TEXTE SOURCE:
**********
Comment sait-on que « Marius », c’est Villiers?

Tout simplement parce que Lepelletier le dit, au détour d’une phrase de son Histoire de la Commune. Il est question dans ce passage de la grande cérémonie de l’enterrement des fédérés après la « sortie torrentielle » du début avril.

Aux quatre coins des chars sombres flamboyaient des drapeaux écarlates, « des drapeaux couleur de vengeance », a écrit Auguste Villiers de l’Isle Adam en son Tableau de Paris publié par Le Tribun du peuple.

Clairement, Lepelletier cite de mémoire un article que peut-être il a demandé lui-même pour ce journal quarante ans plus tôt.

« Marius » décrit Paris en mai et parle des enterrements de fédérés en général (ils sont devenus courants depuis un mois…). Il écrit:

Dans les carrefours, les enterrements noirs se croisent, avec des fanfares, de sombres coups de tambours et de longs étendards couleur de vengeance.
**********
EXERCICES À FAIRE:
A) D'après le texte sur « Marius » et Villiers, répondez brièvement :
(i) Dans quel ouvrage Lepelletier révèle-t-il que « Marius » est Villiers ?
(ii) Quel journal a publié le Tableau de Paris ?
(iii) Au cours de quel mois « Marius » décrit-il Paris ?
B) Prolongez le texte sur « Marius » et Villiers en repartant de sa dernière phrase.
**********
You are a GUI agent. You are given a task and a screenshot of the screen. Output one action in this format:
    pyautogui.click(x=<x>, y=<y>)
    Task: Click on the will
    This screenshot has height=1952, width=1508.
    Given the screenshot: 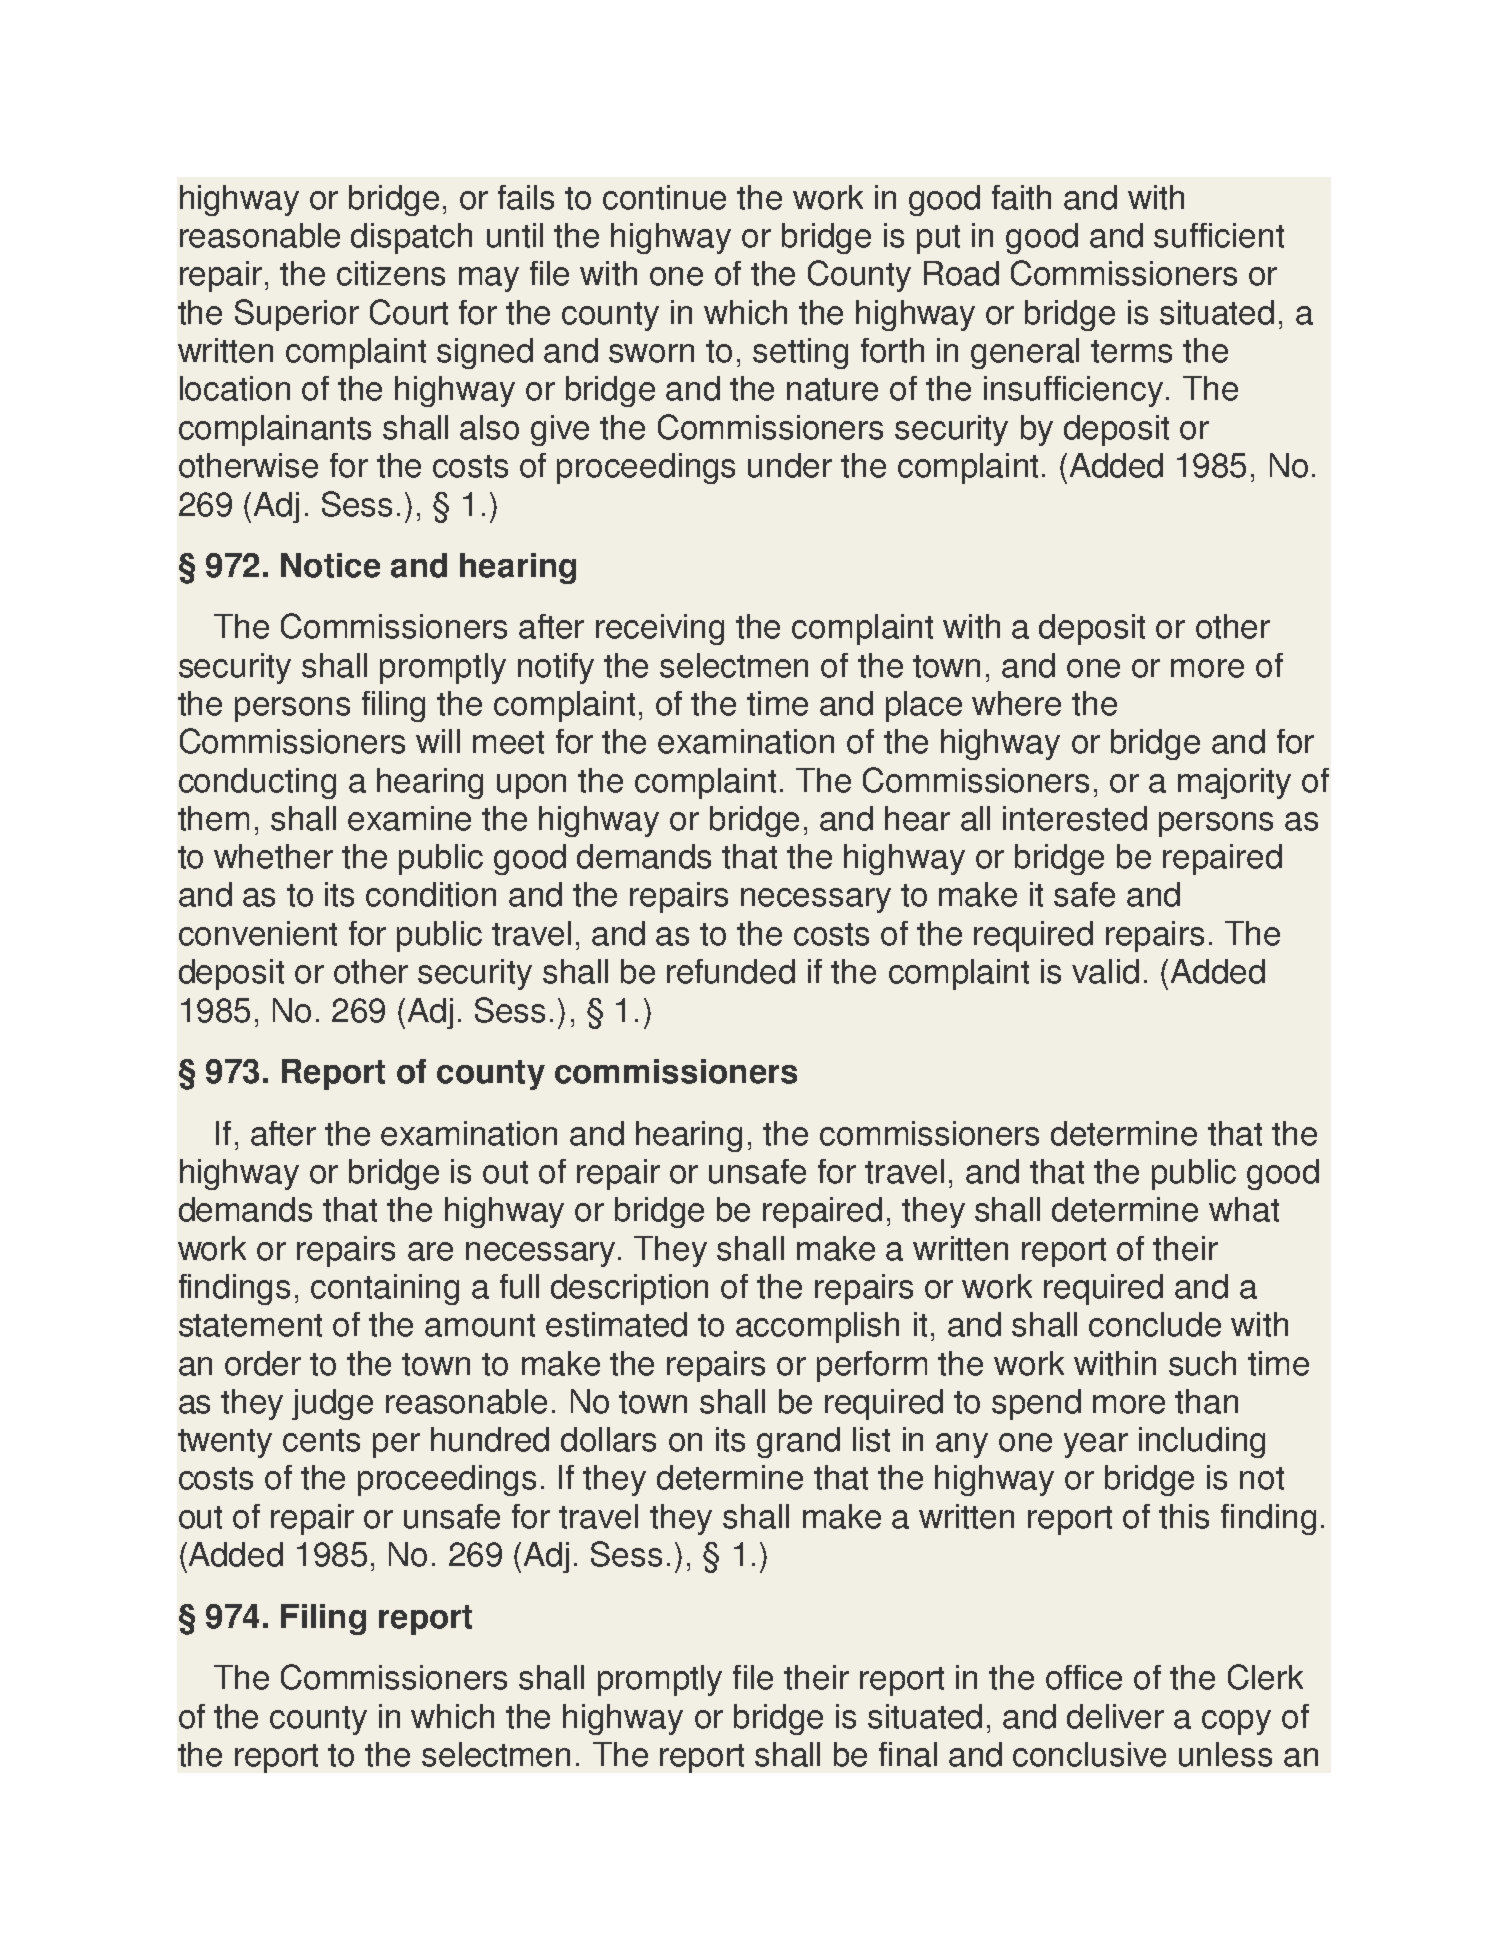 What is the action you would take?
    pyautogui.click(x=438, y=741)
**********
RÉSULTATS DE L'EXERCICE:
A)
(i) Dans son Histoire de la Commune.
(ii) Le Tribun du peuple.
(iii) En mai.

B)
Fin de l’histoire? Que non point! Voilà que dans les années 1950, une polémique éclate (dans le petit monde des spécialistes de Villiers). On sent que certains de ces messieurs sont choqués: un poète! favorable à la Commune! Impossible! Ne croyez pas que, en 1950, tout ça est apaisé. Tous les biographes mettaient (certains mettent encore) un point d’honneur à « sauter » la Commune. Pour Vallès et Courbet, il n’y avait rien à faire. Mais prenez Manet, par exemple. Son ami Duret dit qu’il est rentré à Paris (qu’il avait quitté après le siège) avant la fin de la Commune. Il a d’ailleurs fait deux lithographies qui confirment ce qu’il a vu pendant la Semaine sanglante. Ça n’empêche pas des biographes modernes de dire qu’il n’est rentré à Paris qu’en juin (mais voyez l’article de ce site sur Manet).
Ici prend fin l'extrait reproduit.